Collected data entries
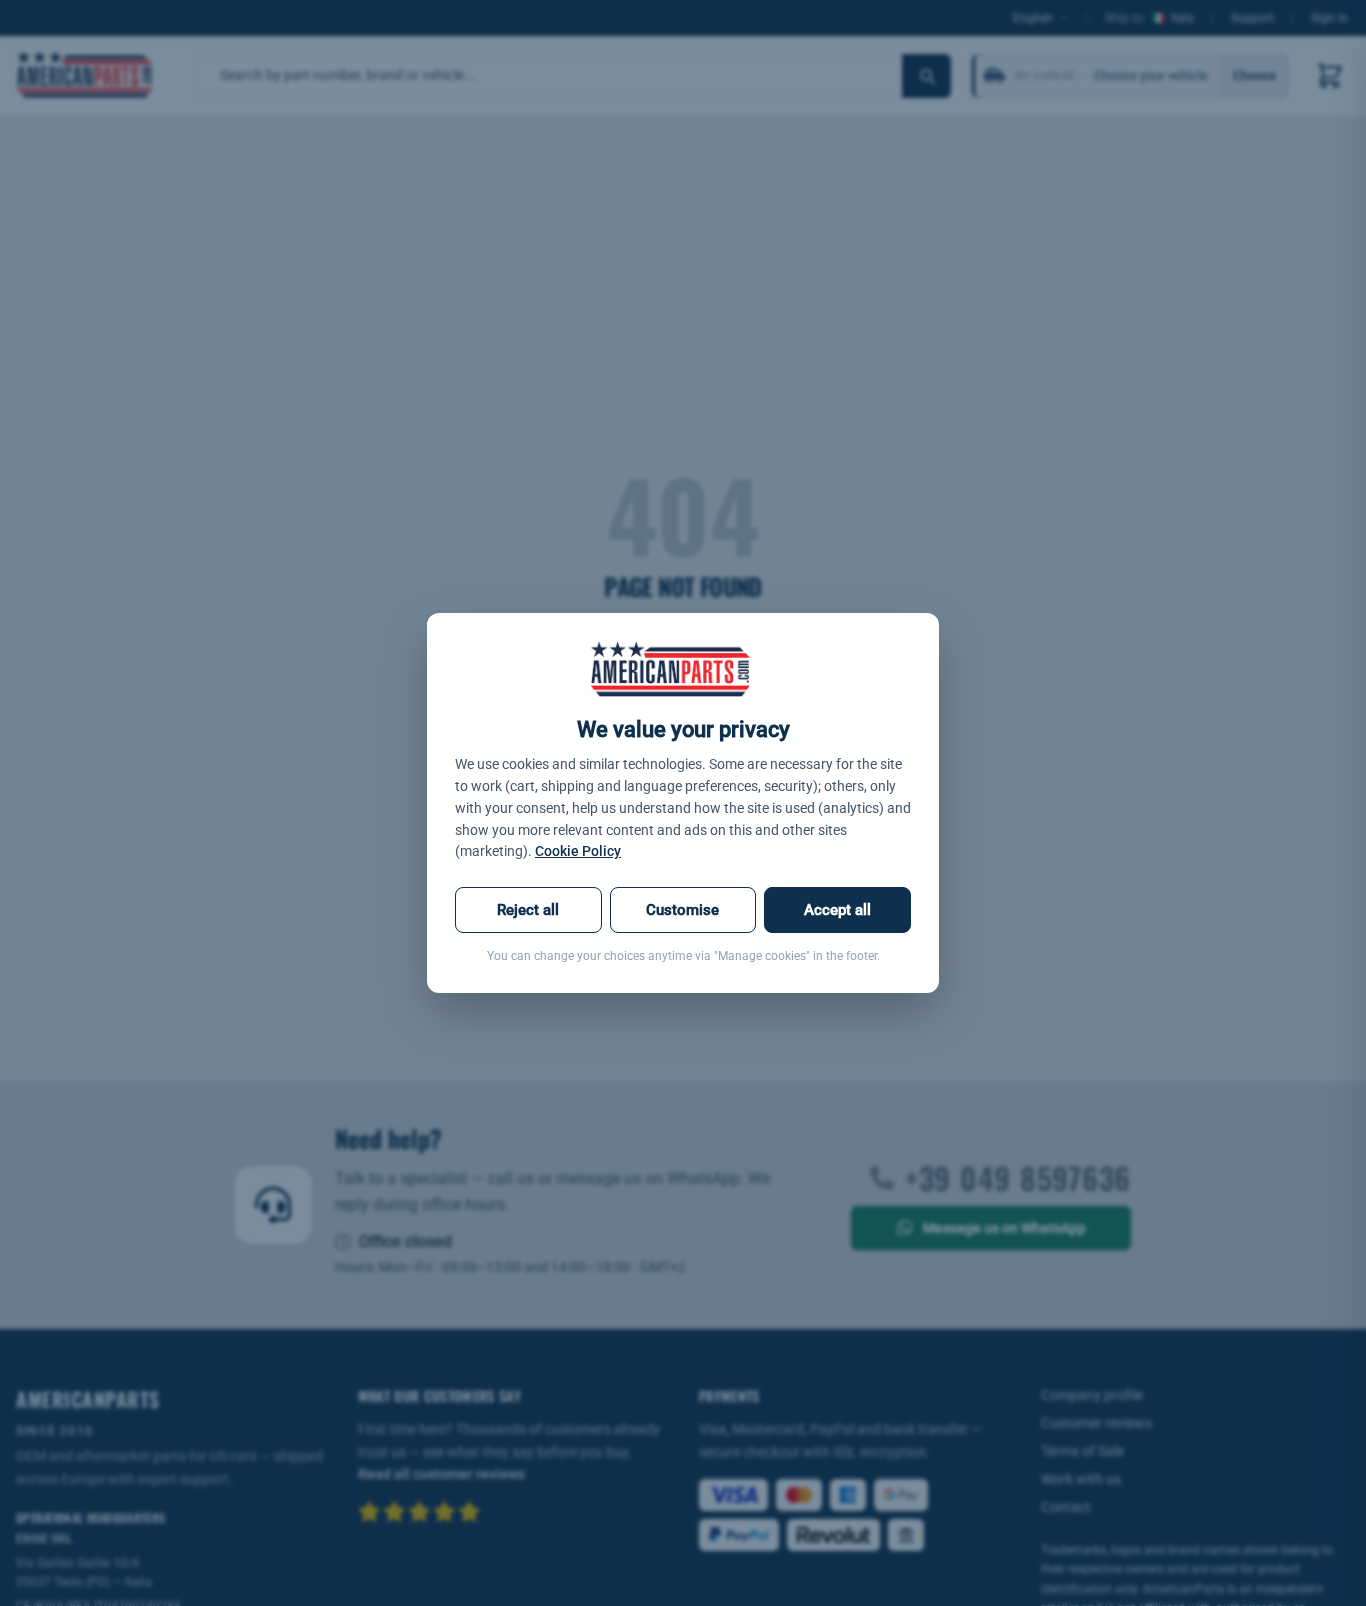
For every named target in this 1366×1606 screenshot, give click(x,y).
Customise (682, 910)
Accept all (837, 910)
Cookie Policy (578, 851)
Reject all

## Your instructions
Your task is to retype the records above in full and exactly, omitting the pictures.

## Solution for this task
For every named target in this 1366×1606 screenshot, give click(x,y).
Customise (682, 910)
Accept all (837, 910)
Cookie Policy (578, 851)
Reject all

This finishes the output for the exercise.